Los enemigos de la Libertad



Los enemigos de la Libertad
Ezequiel Eiben
Agosto 2013


Breve explicación sobre la obra 
Mi ensayo “Los enemigos de la Libertad” se refiere, como su título indica, a quiénes son los detractores y opositores de la Libertad en cuanto valor deseable y derecho natural del hombre.
Los enemigos de la Libertad están identificados en el eje Estado-gobierno-políticos estatistas. El texto explica cómo por medio de sus monopolios artificiales de la fuerza y de las decisiones de última ratio, regulaciones y prohibiciones, expansión del aparato burocrático sobre la vida privada de los ciudadanos, y el ejercicio de un poder verticalista a través del cual dan órdenes e imponen sus metas en las agendas de todos, restringen la libertad individual y bloquean las posibilidades de desarrollo humano.
Tras el pertinente análisis acerca de la dominación del eje sobre los individuos, formulo una propuesta para lograr y defender la Libertad. Establezco y desarrollo 4 elementos que considero de esencial presencia para conseguir una sociedad libre: valientes dispuestos al cambio de cara a lo nuevo, guardianes que protejan la conquista de la Libertad una vez lograda, modificaciones conceptuales necesarias para no repetir eufemismos y conceptos dañinos e inaplicables, y la liberalización de la sociedad que conlleva la abolición del Estado y la organización de los hombres en torno a relaciones plenamente voluntarias.
En la conclusión, postulo a la anarquía liberal como el contexto idóneo para vivir libremente; y llamo a la lucha en contra del eje Estado-gobierno-políticos estatistas que, como expreso, representa a los enemigos de la Libertad

Introducción

A lo largo de la historia, las heroicas luchas del hombre han exhibido en su propósito un denominador común: la obtención y/o conservación de la Libertad.
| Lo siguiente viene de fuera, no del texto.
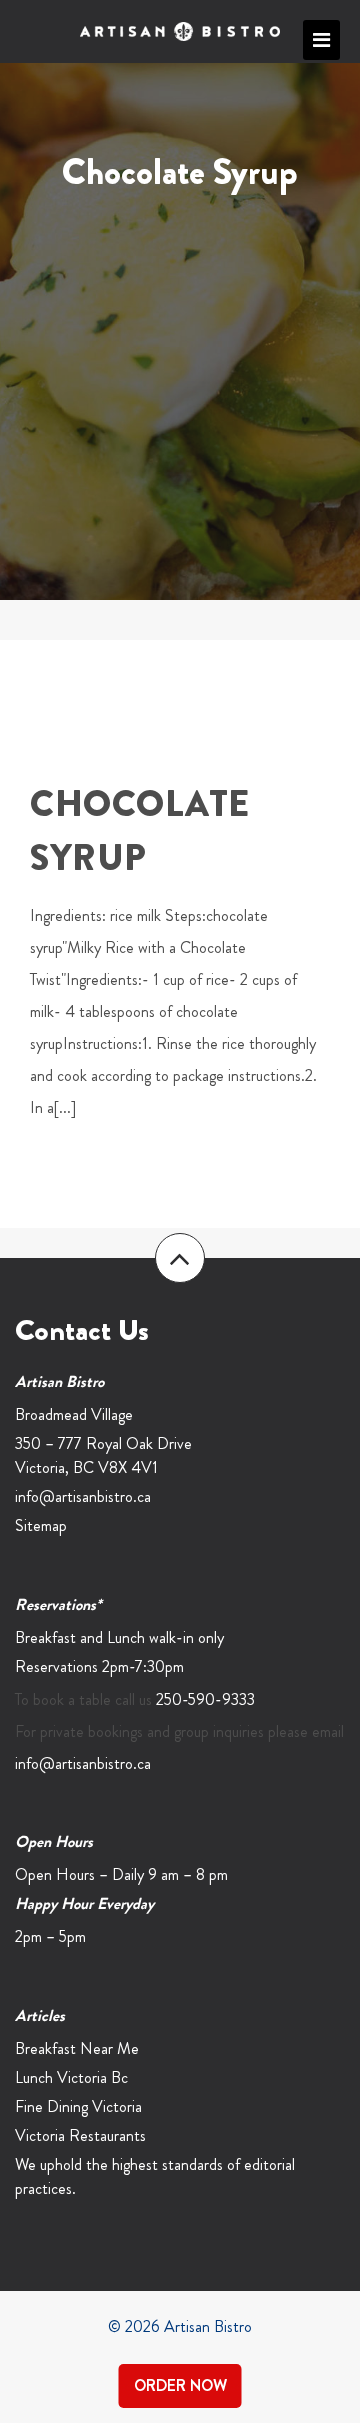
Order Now (180, 2385)
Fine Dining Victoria (78, 2106)
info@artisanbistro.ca (83, 1496)
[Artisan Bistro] (180, 31)
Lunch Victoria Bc (71, 2077)
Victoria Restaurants (80, 2135)
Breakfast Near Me (77, 2048)
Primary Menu (321, 40)
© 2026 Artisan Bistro (180, 2326)
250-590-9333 (205, 1699)
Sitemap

Metafóricamente, podemos situar a la Libertad en la cima de una montaña. Si bien es un derecho que le corresponde por naturaleza y un valor por demás deseable, no le ha sido fácil al hombre el intento por llegar a lo más alto. Y esto es porque el camino empinado ha revelado obstáculos difíciles de sortear: la Libertad siempre tuvo sus detractores y oponentes. Una clasificación bipartita nos muestra que hay dos potenciales violadores de los derechos y la Libertad: los criminales ordinarios y el gobierno. En el presente ensayo, nos dedicaremos a tratar el tema exclusivamente respecto del segundo. Según Sun Tzu, debemos conocer al enemigo y conocernos a nosotros mismos en orden a ser exitosos en la guerra[1]. De este modo, siguiendo la máxima “Conoce a tu enemigo” como premisa fundamental en un enfrentamiento, vamos a explorar quiénes son los enemigos de la Libertad. Luego, explicaremos una propuesta para superar los escollos y defender tan preciado valor.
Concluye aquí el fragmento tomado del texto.